A listener to the podcast “How to Do Everything” named Rachel asked: “How would a person moo in a British accent?” The listener is from Nevada, and professes to moo with an American accent.

What better way to find out than to ask someone close to the source? The kind folks at the show invited Sir Patrick Stewart to answer Rachel’s question, which has been on her mind for a couple of months. Patrick Stewart answers:

It’s not a straightforward, simple answer. Unlike, probably, many other countries, where a cow’s moo is a cow’s moo, in England, you understand, we are dominated by class, by social status, and by location. So, for example, a cow that’s in a field  next to my house in West Oxfordshire would moo in one kind of way, and cow in the field in the semi-industrial town I grew up in in the north of England would moo in another kind of way.

Patrick Stewart then goes on to demonstrate how the different cows would sound at home by bellowing himself. He describes the moo’s of the cows near his home, a long protracted low, as “very conservative.” He goes on to explain why:

You must understand that I live in the constituency of David Cameron, our Prime Minister, who is a Tory (the Conservative Party). And I assume these cows voted for him. I don’t actually vote there, I vote in another place, in London.

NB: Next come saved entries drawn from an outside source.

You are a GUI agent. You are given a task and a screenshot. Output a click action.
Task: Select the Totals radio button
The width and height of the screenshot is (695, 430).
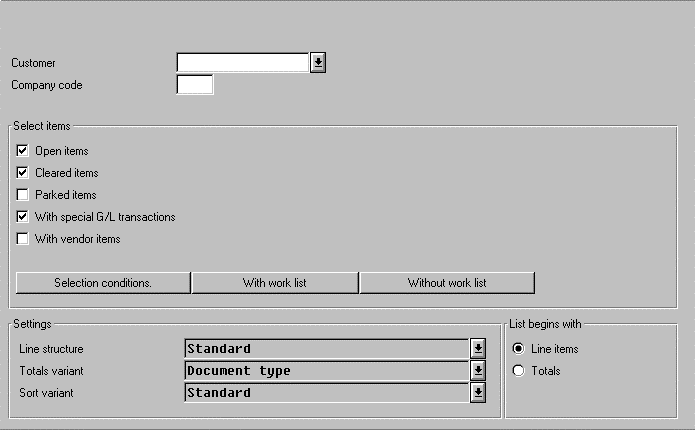[518, 371]
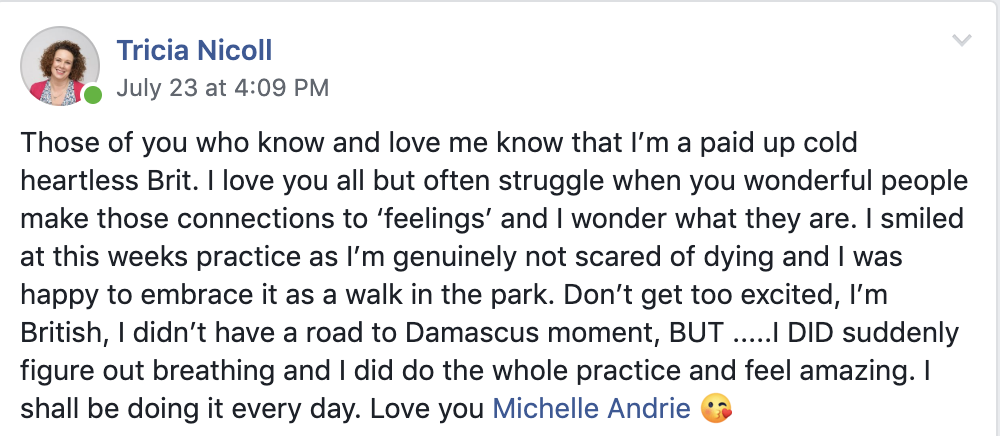
Task: Open Tricia Nicoll's profile picture
Action: pos(60,65)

If I’m at my home in Yorkshire, where I grew up, and not that there are many fields left where I grew up but I would find one and I would find some cows, what you hear would be something like this: mehhhhhhh. Well, this has all to do with environmental and cultural conditioning.

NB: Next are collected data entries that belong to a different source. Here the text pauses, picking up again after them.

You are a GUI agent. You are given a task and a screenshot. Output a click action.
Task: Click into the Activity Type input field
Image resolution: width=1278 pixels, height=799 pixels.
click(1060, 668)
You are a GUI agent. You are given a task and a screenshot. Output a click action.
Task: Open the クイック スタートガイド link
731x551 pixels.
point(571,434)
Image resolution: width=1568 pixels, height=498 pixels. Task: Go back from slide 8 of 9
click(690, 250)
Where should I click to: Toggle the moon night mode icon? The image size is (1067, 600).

He emphasises that moos vary by location, and recommends that travellers talk to cows all over the country in any country, because “cows have a great deal to tell us.”

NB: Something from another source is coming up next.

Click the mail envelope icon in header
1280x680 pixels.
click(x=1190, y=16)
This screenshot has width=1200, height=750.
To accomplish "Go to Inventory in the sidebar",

The hosts at the show offered a bit of a culture exchange and offered to show Patrick Stewart what a Nevada cow sounds like, but Stewart suprises them all by saying that his wife is also from Nevada, and he has experience with Nevada cattle, and did his best impression of a Nevada cow. His Nevada cow is high-pitched and nasal, because “that’s the way you people (the hosts) talk. The cows are influenced by how you talk, as you are influenced by the cows.”

The hosts went on to ask, “How a Cockney cow would moo?” Stewart replies:

You understand, Cockney cows are pretty rare these days. I mean, Shakespeare’s days, there were cattle in the middle of London. But nowadays, generally speaking, the city of London doesn’t feel too good about having cattle in Picadilly Circus for example. But I can you an idea of a Cockney cow — I’m old enough to remember when there were Cockney cows.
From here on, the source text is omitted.